Rewrite the part of the data that opens at the very start and closes with the line containing "click(42, 12)", both ends included, replacing "icon" with "button" and keeping everything else unchanged. Leave the pictures out of your answer.

--- BEGIN ---

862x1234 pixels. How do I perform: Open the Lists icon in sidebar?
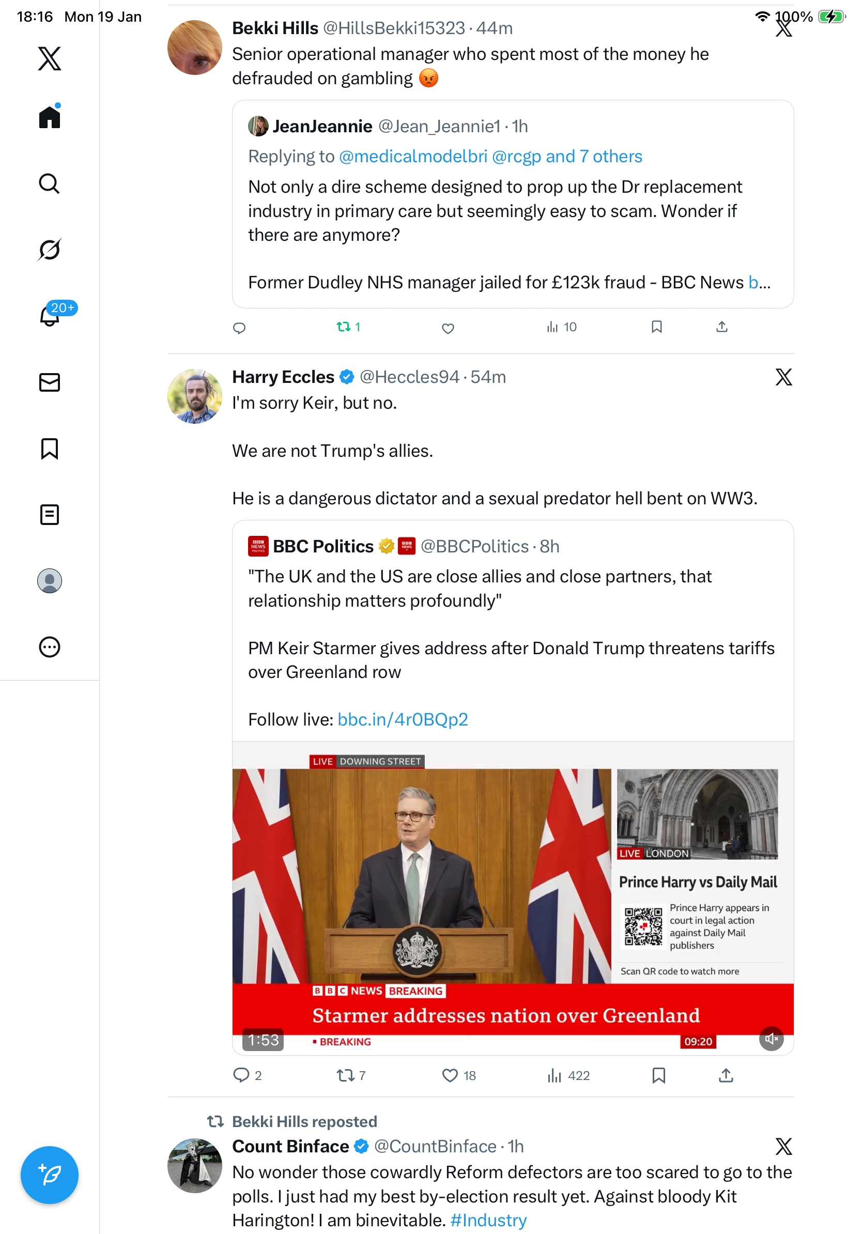pos(49,515)
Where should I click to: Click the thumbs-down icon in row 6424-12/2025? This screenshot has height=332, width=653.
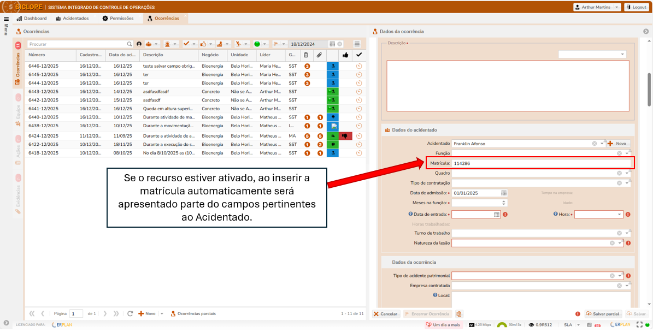click(x=345, y=135)
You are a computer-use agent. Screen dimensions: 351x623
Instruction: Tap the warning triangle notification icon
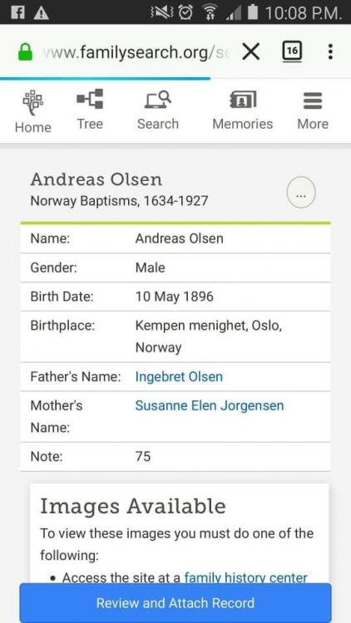click(42, 12)
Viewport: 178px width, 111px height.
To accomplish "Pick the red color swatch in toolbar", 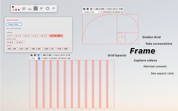I will 16,10.
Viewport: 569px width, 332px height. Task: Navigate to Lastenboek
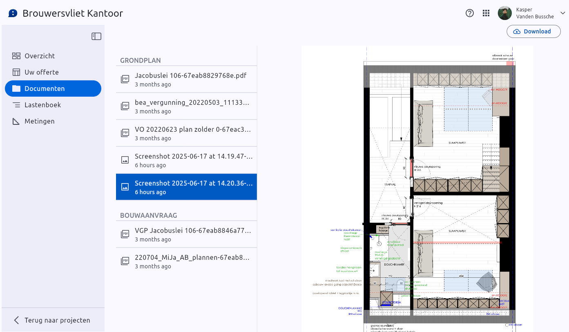pyautogui.click(x=42, y=105)
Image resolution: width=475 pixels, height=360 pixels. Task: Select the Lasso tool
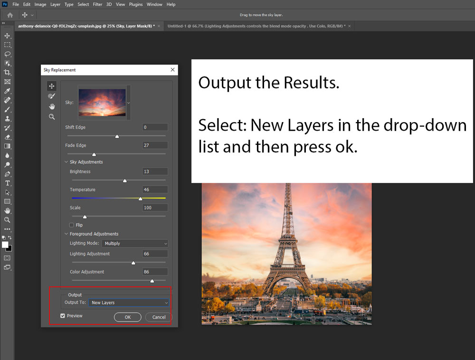coord(7,54)
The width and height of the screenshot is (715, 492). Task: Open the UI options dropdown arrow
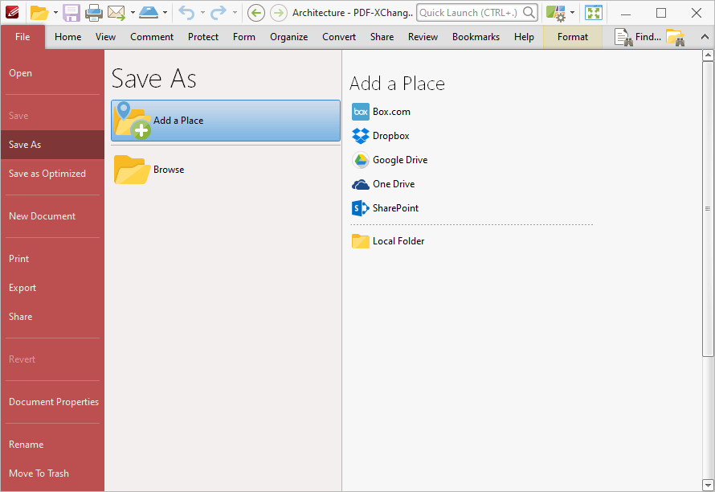click(572, 13)
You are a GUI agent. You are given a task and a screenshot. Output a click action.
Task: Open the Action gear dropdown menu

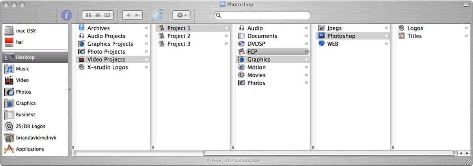click(181, 15)
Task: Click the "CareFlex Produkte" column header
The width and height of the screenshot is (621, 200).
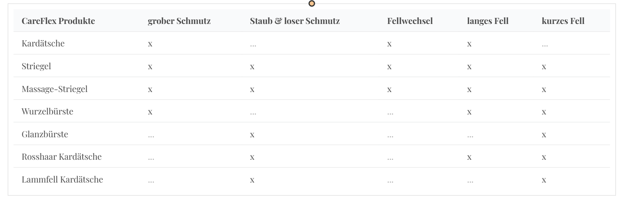Action: tap(58, 21)
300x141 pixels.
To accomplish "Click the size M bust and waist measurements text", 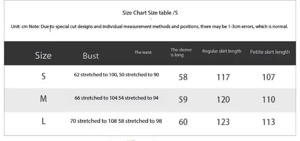I will [117, 98].
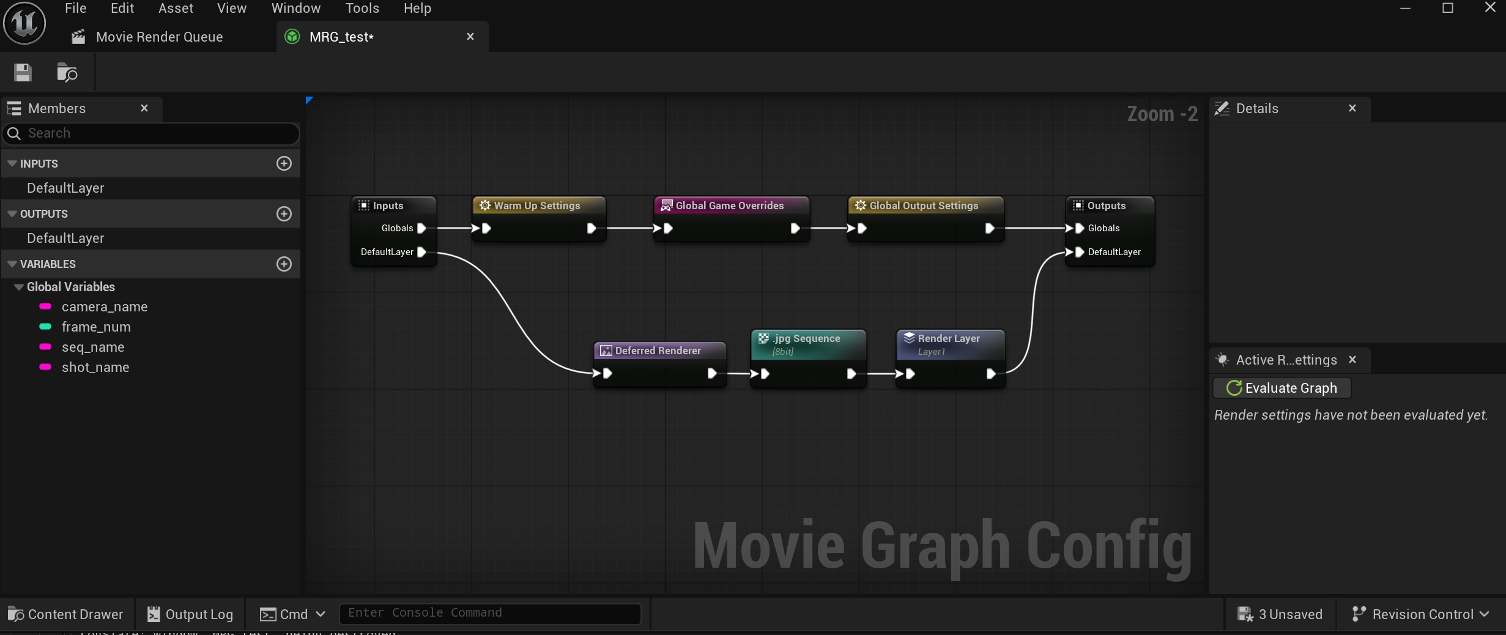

--- END ---

- Written answer:
862x1234 pixels. How do I perform: Open the Lists button in sidebar?
pos(49,515)
Where should I click to: Click the thumbs-down button in row 6424-12/2025? This screenshot has height=332, width=653.
click(x=345, y=135)
You are a computer-use agent. Screen dimensions: 351x623
Instruction: Tap the warning triangle notification button
click(42, 12)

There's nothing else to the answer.